RyanT#5929: the latter, I did some work with graph signal processing in college but I haven't seen too much of it used in DL since
chilli#5665: hmm, sounds like graph classification
StellaAthena#3530: You can pretty much treat this as a classification problem though |
chilli#5665: chebnets is a good one
chilli#5665: yeah, I mean, depending on the task you might be able to get GNNs to work well
chilli#5665: mm, I think a good heuristic for whether GNNs will perform well is
chilli#5665: "Can you do pretty well by processing each node independently and summing the results"
chilli#5665: or perhaps, can you do pretty well by processing local regions of the graph independently and averaging the results
StellaAthena#3530: The other kind of task I’m interested in is “given a large graph, some of the nodes do not belong. Can you identify which *nodes* they are?”
chilli#5665: hmm, that can be framed as node classification
chilli#5665: but once again, it really depends on the type of behavior you're running into
chilli#5665: if the task is homophilous (i.e. an edge between two nodes implies that they are likely to have the same class), then GNNs could perform well
chilli#5665: so, an example of a task where GNNs would probably not perform well is "if your graph has 5 triangles, it's class A. otherwise it's class B"
andyljones#7746: sorry, i think it's kosher for me to say 'it exists' and it's largely orthogonal to my work, but not much more. he'll hopefully have it out Soon^TM
andyljones#7746: *conference submission draft
deadline got pushed back a week because academics
spirit-from-germany#1488: Have you noticed this? https://cdn.discordapp.com/attachments/729741769738158194/830922013358948362/unknown.png
EricHallahan#1051: Who?
spirit-from-germany#1488: https://cdn.discordapp.com/attachments/729741769738158194/830922133294415872/unknown.png
spirit-from-germany#1488: I just heard it on the Py-Torch-Dall-e server
spirit-from-germany#1488: https://github.com/lucidrains/DALLE-pytorch/pull/183
EricHallahan#1051: Who are you talking to? |
EricHallahan#1051: Sparse attention works in NeoX, it has been integrated in to DeeperSpeed already.

**Problem A**: According to the chat log, into what has sparse attention already been integrated?
**Problem B**: Copy verbatim the portion of the chat log starting at "andyljones#7746: sorry, i" and ending at "EricHallahan#1051: Who?".
**Problem C**: List every username that posts a message in the chat log, including its number tag.

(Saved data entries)
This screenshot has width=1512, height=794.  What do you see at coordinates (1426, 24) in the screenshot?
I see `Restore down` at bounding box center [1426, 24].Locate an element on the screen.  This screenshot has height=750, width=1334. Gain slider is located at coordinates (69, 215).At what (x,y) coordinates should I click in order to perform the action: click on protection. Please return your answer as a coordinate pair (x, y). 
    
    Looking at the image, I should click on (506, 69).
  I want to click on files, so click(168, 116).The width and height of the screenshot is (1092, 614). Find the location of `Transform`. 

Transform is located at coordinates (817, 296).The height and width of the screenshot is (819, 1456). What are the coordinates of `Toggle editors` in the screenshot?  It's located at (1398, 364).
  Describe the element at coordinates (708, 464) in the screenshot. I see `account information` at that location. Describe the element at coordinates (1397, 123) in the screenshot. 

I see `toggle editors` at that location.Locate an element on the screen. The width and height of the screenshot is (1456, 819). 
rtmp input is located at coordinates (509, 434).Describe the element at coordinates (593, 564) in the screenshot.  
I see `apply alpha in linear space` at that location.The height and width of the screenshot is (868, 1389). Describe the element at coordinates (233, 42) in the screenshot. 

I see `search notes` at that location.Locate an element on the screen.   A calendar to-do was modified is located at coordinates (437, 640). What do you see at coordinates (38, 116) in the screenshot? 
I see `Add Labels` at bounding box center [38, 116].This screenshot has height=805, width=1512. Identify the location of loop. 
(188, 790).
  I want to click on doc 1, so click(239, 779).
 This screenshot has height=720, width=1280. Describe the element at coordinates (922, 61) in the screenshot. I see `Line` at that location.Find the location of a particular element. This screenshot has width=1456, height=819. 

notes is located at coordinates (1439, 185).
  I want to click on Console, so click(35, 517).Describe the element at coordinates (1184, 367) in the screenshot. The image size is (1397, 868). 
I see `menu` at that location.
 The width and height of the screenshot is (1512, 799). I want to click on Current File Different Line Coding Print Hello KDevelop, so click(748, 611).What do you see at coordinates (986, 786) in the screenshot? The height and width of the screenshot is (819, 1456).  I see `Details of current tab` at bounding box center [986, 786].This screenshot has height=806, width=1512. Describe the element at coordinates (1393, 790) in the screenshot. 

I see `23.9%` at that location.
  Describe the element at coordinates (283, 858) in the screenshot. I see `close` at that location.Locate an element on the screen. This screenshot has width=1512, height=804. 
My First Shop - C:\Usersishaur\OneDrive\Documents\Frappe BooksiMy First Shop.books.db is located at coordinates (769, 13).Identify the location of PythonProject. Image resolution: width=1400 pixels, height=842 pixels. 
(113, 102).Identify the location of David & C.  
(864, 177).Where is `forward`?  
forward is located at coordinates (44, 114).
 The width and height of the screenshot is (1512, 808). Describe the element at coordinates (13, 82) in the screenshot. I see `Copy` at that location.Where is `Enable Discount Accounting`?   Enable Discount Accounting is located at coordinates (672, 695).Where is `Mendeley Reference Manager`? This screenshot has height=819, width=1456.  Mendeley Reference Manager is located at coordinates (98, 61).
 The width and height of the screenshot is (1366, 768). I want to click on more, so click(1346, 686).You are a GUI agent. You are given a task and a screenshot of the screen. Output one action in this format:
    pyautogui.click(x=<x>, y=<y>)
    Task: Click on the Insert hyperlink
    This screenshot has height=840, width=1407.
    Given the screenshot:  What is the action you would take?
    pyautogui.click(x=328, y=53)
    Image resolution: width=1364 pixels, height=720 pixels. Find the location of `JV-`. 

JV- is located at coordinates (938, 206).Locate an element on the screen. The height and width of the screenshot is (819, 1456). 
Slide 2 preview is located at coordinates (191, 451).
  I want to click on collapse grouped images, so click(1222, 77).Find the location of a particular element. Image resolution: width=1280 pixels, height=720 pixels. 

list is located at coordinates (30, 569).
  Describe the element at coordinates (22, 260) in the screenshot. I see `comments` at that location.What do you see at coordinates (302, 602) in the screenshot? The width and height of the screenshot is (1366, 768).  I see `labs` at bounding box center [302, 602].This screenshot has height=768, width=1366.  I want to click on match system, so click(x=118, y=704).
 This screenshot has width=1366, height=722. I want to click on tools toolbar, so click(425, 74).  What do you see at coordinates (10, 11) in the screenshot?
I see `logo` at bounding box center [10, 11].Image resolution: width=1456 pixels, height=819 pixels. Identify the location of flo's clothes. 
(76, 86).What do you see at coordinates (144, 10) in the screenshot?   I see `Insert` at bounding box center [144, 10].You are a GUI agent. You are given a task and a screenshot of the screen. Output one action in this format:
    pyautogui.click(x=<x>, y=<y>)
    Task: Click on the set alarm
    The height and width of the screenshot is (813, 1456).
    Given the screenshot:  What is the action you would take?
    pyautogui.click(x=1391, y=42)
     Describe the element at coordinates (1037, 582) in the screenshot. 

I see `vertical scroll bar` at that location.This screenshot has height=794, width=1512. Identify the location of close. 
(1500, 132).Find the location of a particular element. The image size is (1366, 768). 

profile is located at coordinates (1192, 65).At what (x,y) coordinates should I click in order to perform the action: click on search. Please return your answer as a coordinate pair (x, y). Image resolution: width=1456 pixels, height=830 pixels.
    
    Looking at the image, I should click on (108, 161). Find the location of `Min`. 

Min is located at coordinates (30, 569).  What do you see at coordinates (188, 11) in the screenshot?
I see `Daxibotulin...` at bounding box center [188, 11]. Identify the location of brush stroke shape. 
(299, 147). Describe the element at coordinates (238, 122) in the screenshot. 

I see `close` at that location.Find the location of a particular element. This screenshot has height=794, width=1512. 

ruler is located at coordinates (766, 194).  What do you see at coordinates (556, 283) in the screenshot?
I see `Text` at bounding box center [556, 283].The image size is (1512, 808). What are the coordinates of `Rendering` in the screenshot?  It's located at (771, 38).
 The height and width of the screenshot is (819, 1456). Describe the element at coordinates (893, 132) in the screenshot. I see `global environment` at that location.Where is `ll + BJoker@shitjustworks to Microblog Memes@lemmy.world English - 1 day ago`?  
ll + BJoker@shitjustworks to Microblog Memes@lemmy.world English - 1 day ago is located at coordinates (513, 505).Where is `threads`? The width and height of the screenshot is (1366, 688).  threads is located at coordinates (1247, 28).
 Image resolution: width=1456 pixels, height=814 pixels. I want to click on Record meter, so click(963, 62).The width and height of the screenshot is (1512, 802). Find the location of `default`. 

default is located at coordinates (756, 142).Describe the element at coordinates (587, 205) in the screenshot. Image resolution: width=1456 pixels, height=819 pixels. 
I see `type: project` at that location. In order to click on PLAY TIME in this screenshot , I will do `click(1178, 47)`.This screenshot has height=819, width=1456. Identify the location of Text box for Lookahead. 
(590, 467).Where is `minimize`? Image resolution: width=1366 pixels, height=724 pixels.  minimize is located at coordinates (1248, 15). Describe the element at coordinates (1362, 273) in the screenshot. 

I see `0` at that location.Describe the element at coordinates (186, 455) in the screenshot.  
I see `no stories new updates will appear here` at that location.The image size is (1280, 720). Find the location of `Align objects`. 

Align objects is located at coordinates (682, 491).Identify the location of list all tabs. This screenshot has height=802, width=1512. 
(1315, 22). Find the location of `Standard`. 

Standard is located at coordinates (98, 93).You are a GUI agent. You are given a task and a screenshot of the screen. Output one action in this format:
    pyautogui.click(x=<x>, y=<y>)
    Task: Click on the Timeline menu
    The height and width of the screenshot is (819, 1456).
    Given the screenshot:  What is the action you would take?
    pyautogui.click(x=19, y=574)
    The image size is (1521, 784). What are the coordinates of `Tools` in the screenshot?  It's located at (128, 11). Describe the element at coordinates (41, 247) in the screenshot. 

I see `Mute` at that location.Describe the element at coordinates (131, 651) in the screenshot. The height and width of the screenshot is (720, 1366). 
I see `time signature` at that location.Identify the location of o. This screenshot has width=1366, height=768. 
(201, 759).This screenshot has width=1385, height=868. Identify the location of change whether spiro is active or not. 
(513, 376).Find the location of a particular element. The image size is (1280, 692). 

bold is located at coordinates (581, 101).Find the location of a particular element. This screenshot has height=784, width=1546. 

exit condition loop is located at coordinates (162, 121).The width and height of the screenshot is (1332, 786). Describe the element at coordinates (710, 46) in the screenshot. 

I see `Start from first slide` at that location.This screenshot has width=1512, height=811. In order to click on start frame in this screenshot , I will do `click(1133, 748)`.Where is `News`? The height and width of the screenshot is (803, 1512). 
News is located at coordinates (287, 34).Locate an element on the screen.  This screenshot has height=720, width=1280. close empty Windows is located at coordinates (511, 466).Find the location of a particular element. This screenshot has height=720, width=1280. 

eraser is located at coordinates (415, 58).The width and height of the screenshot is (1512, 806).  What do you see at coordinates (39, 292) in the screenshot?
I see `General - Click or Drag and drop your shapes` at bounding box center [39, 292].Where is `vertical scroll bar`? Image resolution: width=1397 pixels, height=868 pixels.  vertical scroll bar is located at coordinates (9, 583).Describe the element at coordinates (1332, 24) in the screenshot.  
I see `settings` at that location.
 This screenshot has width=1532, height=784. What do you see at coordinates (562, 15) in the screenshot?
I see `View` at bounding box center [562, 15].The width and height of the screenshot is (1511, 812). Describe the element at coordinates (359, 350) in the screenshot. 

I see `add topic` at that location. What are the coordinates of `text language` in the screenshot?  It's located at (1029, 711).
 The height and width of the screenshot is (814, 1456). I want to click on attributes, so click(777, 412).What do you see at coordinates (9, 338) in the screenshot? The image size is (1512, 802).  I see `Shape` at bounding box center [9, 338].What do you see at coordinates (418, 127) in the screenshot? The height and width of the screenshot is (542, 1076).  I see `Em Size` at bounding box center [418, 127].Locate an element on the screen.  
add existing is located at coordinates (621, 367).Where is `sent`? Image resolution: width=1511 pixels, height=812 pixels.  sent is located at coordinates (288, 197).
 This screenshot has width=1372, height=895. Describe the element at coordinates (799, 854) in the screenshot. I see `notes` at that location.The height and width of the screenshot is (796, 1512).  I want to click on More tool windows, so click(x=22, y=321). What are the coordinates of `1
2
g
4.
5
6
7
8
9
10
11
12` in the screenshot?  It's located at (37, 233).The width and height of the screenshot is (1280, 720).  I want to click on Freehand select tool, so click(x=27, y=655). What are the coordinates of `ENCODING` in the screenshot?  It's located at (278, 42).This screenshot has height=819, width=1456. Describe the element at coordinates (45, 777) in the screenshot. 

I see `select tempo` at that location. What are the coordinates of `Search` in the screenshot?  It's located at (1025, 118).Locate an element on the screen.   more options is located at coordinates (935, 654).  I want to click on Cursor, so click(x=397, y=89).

**Response A**: DeeperSpeed.

**Response B**:
andyljones#7746: sorry, i think it's kosher for me to say 'it exists' and it's largely orthogonal to my work, but not much more. he'll hopefully have it out Soon^TM
andyljones#7746: *conference submission draft
deadline got pushed back a week because academics
spirit-from-germany#1488: Have you noticed this? https://cdn.discordapp.com/attachments/729741769738158194/830922013358948362/unknown.png
EricHallahan#1051: Who?

**Response C**: RyanT#5929, chilli#5665, StellaAthena#3530, andyljones#7746, spirit-from-germany#1488, EricHallahan#1051